- Working remotely goes hand in hand with tech support scammers and vishing actors.
- The number of crooks calling people who are working from home is exploding right now.
- In many cases, native English speakers are contracted to make fraudulent calls.
Voice phishing through phone calls is going rampant right now, and the FBI is warning companies and their employees to remain vigilant. Hackers are locating high-ranking individuals on LinkedIn and other social media platforms, and then proceed to trick them via calls.
The actors’ goal is to convince the targeted individuals to divulge their remote access credentials and then use these details to log in to the company’s network.
About four out of five enterprises have adopted mass remote working for their employees, and three out of four are planning to keep it that way indefinitely. Crooks are naturally turning their attention to this shift, deploying both new and old tricks to phish credentials from employees who are now isolated and more vulnerable.
As for the origin of the attacks, this is literally all over the place, ranging from small and inexperienced cyber-criminals to highly sophisticated state-supported APT groups.
The theme used by the actors is most often “tech-support,” as this sets the stage to ask for credentials without making it look suspicious. In some cases, the victims see a pop-up alert on their computer and are convinced to install a RAT (remote access tool), making the hackers’ job even easier.
In other cases, the hackers call the victim and request the 2FA code that they just received, pretending to be a support representative in the process of fixing a problem for the customer. The crooks then use this code to access the victim’s email, IM, or banking account.

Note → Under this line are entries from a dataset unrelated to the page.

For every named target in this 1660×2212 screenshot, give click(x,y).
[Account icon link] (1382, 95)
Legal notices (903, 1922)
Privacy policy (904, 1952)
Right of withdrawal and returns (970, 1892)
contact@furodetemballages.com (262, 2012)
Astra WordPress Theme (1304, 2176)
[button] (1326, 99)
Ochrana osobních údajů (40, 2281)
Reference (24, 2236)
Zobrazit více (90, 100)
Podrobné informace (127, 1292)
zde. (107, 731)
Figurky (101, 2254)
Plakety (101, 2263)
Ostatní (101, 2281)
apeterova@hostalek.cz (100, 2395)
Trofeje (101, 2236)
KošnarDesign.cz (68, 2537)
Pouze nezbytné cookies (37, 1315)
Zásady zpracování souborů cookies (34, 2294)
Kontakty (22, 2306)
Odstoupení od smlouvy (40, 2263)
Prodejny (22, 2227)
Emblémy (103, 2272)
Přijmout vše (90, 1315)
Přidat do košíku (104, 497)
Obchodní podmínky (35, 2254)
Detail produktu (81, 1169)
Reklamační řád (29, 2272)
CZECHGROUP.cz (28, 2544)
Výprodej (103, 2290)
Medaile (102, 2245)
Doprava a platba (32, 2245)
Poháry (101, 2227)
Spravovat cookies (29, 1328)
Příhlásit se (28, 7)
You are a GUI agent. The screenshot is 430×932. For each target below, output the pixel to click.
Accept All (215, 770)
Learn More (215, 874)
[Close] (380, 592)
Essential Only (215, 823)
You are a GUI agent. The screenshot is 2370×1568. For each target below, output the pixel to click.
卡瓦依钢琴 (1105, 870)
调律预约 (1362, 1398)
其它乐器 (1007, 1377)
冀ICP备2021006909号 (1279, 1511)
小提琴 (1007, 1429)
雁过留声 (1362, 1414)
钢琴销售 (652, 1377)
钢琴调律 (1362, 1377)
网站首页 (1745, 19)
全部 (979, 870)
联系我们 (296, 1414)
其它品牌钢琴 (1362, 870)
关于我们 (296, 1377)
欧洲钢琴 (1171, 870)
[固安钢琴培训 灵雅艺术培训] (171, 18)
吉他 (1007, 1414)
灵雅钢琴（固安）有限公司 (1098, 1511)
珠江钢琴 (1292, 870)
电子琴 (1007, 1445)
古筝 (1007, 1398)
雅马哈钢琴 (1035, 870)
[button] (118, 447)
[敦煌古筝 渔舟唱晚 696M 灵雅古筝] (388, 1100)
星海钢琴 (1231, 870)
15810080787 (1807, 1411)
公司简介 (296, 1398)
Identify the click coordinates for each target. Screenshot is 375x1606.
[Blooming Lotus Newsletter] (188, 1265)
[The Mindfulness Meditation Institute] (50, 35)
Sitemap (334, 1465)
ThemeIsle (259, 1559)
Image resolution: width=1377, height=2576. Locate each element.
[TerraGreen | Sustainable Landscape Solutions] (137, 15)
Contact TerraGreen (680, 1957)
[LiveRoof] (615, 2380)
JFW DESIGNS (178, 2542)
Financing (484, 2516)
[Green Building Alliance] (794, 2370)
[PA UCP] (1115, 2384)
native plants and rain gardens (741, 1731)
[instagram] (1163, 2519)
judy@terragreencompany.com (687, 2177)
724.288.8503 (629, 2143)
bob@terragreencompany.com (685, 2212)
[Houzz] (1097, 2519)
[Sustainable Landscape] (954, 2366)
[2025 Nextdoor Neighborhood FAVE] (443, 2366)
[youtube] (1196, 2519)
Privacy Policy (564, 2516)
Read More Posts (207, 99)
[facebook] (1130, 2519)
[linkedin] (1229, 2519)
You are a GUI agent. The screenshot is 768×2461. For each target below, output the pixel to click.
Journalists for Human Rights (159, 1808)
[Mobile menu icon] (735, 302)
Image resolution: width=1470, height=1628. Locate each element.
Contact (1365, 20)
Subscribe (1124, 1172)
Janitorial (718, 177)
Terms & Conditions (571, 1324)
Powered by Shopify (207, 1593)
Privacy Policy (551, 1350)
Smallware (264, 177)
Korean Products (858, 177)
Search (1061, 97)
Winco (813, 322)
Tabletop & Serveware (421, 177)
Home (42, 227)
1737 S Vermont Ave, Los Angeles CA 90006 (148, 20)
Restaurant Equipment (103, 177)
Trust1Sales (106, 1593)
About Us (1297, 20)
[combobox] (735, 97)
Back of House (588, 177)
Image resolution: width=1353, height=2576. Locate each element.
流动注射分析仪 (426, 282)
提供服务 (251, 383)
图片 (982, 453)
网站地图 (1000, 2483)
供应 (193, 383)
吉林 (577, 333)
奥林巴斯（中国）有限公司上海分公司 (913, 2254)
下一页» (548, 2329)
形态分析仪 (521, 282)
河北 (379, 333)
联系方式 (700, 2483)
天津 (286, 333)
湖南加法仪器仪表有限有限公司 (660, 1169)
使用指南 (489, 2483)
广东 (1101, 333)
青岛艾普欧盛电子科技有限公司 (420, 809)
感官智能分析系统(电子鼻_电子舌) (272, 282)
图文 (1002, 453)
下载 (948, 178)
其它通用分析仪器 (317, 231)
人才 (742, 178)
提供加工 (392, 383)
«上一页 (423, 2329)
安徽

New hires sent to work from home are a category on their own, as they didn’t have enough time to get trained against vishing threats. Again, LinkedIn offers this valuable information to the attackers, who call the new employees pretending to be a colleague in need of assistance with VPN access. The hackers use real names of other employees of the company to convince the target, and oftentimes, they do.
The problem of presenting convincing oral communication in English is covered by hiring native speakers who are offering this kind of service. These people charge a couple of hundreds of dollars to perform the calls using a pre-written script, and some of them even undertake the reconnaissance part of the vishing operation.
When someone calls you and pretends to be from the company you’re working for, ask for their number to call them back and confirm it with the firm’s employee database. If they stutter or claim technical problems, just hang up. They will probably give up trying to phish you specifically, but reporting this incident to the company is key to protect colleagues as well.